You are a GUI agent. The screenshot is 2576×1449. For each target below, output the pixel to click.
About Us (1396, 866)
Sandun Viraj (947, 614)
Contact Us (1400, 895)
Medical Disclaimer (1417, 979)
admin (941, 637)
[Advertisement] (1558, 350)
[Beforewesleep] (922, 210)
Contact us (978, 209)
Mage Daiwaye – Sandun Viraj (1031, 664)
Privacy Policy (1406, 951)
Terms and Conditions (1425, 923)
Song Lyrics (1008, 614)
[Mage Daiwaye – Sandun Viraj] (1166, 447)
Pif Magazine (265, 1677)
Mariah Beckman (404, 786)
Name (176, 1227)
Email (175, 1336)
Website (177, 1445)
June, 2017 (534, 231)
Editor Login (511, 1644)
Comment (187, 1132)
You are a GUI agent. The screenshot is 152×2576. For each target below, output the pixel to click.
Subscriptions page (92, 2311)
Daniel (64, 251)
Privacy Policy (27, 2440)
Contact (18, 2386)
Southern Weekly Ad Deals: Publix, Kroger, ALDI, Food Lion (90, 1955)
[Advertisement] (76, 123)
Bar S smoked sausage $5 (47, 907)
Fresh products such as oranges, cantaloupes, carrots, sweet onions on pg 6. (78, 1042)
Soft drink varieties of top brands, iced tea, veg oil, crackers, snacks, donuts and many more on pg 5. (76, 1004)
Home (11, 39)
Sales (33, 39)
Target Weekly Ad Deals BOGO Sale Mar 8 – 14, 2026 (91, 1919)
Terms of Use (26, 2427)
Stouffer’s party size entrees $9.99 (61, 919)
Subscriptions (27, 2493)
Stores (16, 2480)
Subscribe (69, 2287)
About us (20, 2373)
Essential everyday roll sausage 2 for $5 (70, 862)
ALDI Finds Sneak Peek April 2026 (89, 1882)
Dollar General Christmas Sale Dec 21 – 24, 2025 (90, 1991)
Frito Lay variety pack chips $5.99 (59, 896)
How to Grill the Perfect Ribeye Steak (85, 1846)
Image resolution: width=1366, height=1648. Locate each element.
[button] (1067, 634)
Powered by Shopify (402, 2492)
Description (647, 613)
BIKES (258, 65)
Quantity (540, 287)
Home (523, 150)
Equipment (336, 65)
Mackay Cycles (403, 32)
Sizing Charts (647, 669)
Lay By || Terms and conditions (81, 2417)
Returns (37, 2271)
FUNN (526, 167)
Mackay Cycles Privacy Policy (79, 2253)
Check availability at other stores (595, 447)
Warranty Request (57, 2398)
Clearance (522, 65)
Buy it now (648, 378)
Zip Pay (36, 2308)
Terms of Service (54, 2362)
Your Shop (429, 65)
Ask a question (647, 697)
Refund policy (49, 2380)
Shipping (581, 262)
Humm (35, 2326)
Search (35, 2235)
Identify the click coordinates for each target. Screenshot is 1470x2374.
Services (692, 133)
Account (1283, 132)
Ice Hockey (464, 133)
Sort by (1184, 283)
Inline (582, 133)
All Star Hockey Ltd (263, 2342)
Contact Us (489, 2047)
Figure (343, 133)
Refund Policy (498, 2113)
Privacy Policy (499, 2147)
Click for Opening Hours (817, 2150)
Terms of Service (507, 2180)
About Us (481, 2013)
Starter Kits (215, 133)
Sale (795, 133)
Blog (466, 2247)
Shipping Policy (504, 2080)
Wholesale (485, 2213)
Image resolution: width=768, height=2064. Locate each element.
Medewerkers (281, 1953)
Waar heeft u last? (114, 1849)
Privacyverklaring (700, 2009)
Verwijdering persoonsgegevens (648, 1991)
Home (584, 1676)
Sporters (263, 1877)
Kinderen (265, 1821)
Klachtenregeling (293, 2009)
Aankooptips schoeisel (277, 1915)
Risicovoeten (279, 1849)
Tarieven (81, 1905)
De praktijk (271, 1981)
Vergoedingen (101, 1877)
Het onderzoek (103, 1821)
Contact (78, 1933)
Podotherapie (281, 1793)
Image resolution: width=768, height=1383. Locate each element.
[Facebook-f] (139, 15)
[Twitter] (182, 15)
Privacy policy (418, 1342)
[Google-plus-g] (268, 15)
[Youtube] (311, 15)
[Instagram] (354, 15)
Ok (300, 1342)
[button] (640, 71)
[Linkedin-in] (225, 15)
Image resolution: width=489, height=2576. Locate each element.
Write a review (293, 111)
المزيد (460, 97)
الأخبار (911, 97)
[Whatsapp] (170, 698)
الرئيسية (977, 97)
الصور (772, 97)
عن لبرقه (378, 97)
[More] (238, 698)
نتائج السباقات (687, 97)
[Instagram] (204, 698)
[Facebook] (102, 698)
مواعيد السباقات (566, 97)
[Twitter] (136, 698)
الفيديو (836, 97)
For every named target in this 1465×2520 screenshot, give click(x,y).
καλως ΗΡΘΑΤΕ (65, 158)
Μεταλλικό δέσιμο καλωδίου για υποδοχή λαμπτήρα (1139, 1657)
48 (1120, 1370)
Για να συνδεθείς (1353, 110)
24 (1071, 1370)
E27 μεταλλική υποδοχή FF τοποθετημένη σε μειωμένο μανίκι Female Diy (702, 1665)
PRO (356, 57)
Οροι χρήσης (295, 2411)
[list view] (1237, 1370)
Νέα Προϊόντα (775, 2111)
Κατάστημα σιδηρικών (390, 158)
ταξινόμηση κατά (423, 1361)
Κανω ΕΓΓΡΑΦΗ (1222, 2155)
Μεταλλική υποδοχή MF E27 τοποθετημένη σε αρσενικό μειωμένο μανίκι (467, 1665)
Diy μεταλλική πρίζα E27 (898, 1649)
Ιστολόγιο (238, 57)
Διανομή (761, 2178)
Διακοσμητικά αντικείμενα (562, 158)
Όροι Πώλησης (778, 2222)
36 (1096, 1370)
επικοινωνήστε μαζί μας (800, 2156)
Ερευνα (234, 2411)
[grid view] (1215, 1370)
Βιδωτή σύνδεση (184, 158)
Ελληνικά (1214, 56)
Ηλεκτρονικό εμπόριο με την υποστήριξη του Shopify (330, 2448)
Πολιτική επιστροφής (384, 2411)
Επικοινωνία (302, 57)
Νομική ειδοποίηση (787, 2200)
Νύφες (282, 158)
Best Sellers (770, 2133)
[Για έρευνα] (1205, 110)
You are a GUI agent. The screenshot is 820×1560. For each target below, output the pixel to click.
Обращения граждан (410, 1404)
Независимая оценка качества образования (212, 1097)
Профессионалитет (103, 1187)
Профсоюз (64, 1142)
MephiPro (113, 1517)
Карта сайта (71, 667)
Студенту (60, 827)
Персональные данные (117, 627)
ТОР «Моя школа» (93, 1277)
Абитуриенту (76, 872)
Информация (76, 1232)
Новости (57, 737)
************
• Description of the task
Nothing but a number is expected here: how many lines above include the string "Mackay".

• Output of the task
2